O primeiro ponto que chama atenção é a qualidade do trabalho de publicação da DarkSide. Temos aqui um raro caso no mercado editorial de mangás brasileiro, que é o mangá de capa dura. Nesta capa, uma cama de verniz enriquece a magia da apresentação quando posta contra a luz, revelando uma arte propositalmente escondida, encontrada nos contos da obra. Não para na capa. O papel é de altíssima qualidade e a costura é muito bem feita. O conteúdo é apresentado de forma que além de agradar o já leitor tradicional de mangás, ainda é convidativo com uma pessoa que está entrando neste território pela primeira vez, haja visto que o público da DarkSide é variado. Tudo seguindo o padrão de qualidade que a Viz Media norte-americana lança seus mangás de luxo atualmente.

Quanto ao mangá em si, Fragmentos do Horror é um retorno de Junji ito ao terror, já que ele estava afastado do gênero por 8 anos, enquanto trabalhou no mercado de ilustrações e mangás sobre gatos e sociedade. Os oito contos vem em ordem de como foram publicados no Japão (entre 2013 e 2014), o que é interessante para notar como Ito vai retomando sua narrativa ao longo dos capítulos. Se no início temos histórias mais simples com um Ito um pouco amarrado graças ao seu tempo em outros horizontes , nos capítulos finais ele vai te deixando fortemente perturbado, relembrando seu apogeu.

A Mulher que Sussurra

Perturbação é a palavra que melhor define o trabalho de Junji Ito nesse compilado de histórias. Quando comecei a leitura não levei muita fé, já que achei o primeiro conto, Futon, muito fraco. Porém, já no segundo conto, Monstro de Madeira, aonde uma estudante de arquitetura se apaixona por uma casa antiga após visitá-la, a obra já começa a mostrar a que veio. Em Tomio, que é o meu conto favorito na publicação, eu já estava completamente sugado pela proposta de Ito. Isso se manteve nos demais cinco contos do material. Melhor não entrar em detalhes para não estragar a surpresa.

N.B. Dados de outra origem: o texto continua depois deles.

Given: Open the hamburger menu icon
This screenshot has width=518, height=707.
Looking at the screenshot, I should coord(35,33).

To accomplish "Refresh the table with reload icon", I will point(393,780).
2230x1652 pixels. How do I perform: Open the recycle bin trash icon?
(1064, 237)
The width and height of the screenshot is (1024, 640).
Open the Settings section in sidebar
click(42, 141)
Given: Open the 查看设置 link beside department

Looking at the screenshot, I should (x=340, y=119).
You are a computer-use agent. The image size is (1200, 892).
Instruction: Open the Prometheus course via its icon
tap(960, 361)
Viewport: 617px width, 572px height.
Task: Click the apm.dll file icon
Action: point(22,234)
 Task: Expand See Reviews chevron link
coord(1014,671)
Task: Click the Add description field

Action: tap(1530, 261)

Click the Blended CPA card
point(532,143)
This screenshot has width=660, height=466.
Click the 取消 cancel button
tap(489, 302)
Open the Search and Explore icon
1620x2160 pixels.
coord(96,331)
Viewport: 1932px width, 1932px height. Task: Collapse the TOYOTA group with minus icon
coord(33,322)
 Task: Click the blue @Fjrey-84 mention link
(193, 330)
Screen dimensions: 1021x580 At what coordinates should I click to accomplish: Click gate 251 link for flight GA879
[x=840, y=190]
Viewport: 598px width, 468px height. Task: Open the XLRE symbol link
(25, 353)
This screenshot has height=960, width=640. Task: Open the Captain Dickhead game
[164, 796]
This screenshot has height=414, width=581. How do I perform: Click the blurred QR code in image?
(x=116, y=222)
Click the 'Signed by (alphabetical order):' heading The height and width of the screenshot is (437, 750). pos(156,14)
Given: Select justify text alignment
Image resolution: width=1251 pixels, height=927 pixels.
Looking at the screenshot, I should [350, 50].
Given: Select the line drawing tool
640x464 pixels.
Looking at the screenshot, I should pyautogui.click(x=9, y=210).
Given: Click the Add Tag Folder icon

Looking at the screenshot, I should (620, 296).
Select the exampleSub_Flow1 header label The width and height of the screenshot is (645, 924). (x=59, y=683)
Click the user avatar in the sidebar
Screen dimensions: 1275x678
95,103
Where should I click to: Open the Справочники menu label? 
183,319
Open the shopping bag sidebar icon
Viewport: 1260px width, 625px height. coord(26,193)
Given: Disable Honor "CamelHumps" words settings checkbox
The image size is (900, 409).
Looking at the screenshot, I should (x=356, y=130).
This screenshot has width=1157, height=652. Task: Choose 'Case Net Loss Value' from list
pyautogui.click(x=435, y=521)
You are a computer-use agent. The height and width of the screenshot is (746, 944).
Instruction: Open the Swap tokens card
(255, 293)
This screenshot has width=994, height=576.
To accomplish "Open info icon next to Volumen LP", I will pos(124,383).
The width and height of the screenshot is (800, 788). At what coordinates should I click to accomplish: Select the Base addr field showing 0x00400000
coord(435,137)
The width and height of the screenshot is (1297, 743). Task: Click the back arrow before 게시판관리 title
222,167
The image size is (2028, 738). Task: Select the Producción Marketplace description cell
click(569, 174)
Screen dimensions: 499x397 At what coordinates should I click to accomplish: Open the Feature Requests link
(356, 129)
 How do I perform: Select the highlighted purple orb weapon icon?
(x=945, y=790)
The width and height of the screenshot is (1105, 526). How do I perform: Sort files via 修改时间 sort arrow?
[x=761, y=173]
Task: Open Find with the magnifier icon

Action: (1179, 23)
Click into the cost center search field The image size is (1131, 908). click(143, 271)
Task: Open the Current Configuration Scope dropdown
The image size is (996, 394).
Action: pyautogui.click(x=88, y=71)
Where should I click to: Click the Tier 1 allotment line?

O grande mérito de Junji Ito é o quão ele é fantástico abordando conceitos simples. Suas histórias são muito pautadas no cotidiano, seja de uma casa, de um rapaz que gosta de fazer trilhas ou até mesmo os pequenos tiques que algumas pessoas possuem. Pegar o normal e dar um ar de sobrenatural é a alma. O autor parece também se inspirar bastante na obra de H.P. Lovecraft, com suas histórias misteriosas com criaturas esquisitas e sem explicação aparente. O trabalho do leitor é preencher essas lacunas, que são sabiamente inseridas com este propósito. O objetivo é nos fazer sentir parte, de alguma maneira. Boa parte do brilho de Ito vem de seu estilo artístico, onde as pessoas possuem traços simples e absurdamente naturais, personagens que, ao bater o olho, podemos acreditar que os veríamos na rua, unido a isto vem o grande trunfo do mangá de encaixar um realismo forte nas expressões faciais em momentos essenciais da narrativa, transmitindo a emoção primorosamente. Ao mesmo tempo ele consegue causar desconforto com as criaturas feitas ou com as situações apresentadas. Sua arte vai do simples ao grotesco em uma virada de quadro. Quando ele quer ser nojento, ele é MUITO nojento. O sentimento passa para o leitor, que pode ficar visualmente incomodado caso não esteja habituado. Para fechar o baú com chave de ouro, a narrativa de Ito é genial. O autor sabe que está trabalhando com uma mídia na qual o ato de virar uma pagina é muito importante pra experiência e, em muito dos contos, eu fiquei com receio de passar a página, com medo do que me esperava do outro lado da folha. E, na maioria das vezes, esse passar de pagina foi um forte momento de tensão, que eu nunca havia experimentado.

Futon

Fragmentos do Horror é uma obra que teve a capacidade de me deixar perturbado, sentimento que raramente aconteceu comigo enquanto consumidor do horror. Creio que isto ajuda a provar o quanto impactante é esse trabalho pra mim e o quão incrível os mangás podem ser em mexer com os sentimentos das pessoas, inclusive neste gênero. Qualquer um que goste de histórias com boa narrativa e uma ótima arte, além de horror, obviamente, vai encontrar aqui um prato cheio. E é bom saber que mais material do autor será lançado aqui no Brasil, já que a DarkSide Books já confirmou que lançará uma nova obra de Junji Ito.